For this reason the judge quite naturally and properly thought pertinent The Anna C. Minch, supra, 271 F. 192. The facts there were that the Buffalo River, in which the "Minch" lay, had been so jammed with ice that an ice dam had formed down to the bottom, which fire boats had come that morning to break out. When they did so, the ice and water were drawn down in such a sudden flood that they sucked the "Minch" away from her moorings just above the dam, and carried her downstream. Unless those in charge of her had some warning that the jam was to be broken, that was not a danger with which they should have been charged; and Judge Ward, who dissented, relied upon the fact that they had been advised, and failed to put out added fasts. But nobody suggested that the "Minch" was at fault for not taking a berth further up stream, and probably she was not.
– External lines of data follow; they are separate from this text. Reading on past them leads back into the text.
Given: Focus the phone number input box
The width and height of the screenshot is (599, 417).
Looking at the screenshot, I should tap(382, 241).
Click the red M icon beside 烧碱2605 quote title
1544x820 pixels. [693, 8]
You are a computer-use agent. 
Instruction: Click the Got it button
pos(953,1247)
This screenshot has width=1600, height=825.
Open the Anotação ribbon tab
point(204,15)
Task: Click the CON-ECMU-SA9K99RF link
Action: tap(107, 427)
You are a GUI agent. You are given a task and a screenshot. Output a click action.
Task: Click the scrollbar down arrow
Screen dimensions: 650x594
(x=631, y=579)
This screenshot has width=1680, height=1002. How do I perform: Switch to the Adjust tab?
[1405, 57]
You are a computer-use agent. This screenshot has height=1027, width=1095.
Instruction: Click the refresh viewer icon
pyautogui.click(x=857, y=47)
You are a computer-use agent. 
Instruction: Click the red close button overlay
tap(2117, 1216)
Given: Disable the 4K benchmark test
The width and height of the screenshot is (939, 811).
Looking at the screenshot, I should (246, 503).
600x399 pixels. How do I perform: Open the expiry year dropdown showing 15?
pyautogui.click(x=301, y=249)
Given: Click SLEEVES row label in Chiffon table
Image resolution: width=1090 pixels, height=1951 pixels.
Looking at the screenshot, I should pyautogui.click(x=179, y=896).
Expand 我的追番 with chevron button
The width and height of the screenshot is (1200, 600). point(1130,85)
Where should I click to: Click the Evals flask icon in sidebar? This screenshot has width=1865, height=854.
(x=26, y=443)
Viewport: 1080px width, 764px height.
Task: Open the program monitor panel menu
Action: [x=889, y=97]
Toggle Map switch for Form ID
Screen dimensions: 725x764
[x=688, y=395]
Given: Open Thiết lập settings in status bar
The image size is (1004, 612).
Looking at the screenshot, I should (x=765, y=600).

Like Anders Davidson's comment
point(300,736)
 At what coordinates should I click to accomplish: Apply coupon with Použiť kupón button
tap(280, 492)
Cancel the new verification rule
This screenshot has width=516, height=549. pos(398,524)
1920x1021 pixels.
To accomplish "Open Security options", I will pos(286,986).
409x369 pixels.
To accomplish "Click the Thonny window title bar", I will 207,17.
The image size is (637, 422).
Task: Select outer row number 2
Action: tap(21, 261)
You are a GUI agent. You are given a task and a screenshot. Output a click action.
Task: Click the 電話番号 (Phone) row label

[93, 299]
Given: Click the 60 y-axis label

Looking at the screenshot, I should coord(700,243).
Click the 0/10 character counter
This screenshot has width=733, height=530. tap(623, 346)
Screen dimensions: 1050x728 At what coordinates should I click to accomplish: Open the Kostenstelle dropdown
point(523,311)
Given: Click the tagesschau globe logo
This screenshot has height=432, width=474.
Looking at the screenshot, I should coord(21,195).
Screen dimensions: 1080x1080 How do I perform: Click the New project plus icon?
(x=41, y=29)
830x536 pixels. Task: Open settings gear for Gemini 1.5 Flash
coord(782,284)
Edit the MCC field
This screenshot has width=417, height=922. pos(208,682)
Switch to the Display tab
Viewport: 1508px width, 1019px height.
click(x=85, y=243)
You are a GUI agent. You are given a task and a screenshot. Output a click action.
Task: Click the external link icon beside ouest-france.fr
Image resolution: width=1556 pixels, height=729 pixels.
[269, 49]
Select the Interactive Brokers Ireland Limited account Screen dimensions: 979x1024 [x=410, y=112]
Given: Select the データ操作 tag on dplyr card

Apparently it is true that she could have gone some distance further, but whether when the jam went out, this would have availed, was at least uncertain. The decision is not to be taken as a precedent upon the point; it went merely upon the sufficiency of the fasts. In the case at bar we do not charge the "Sells" with failure to put out more fasts, but because she did not prove that there were no other available berths, and that the ice was not heavy enough to endanger her as she lay. If she was to be used for weeks as a depository for crushed stone, it should not have been at any appreciable peril to adjacent craft.
Decree reversed; decree for the libellant.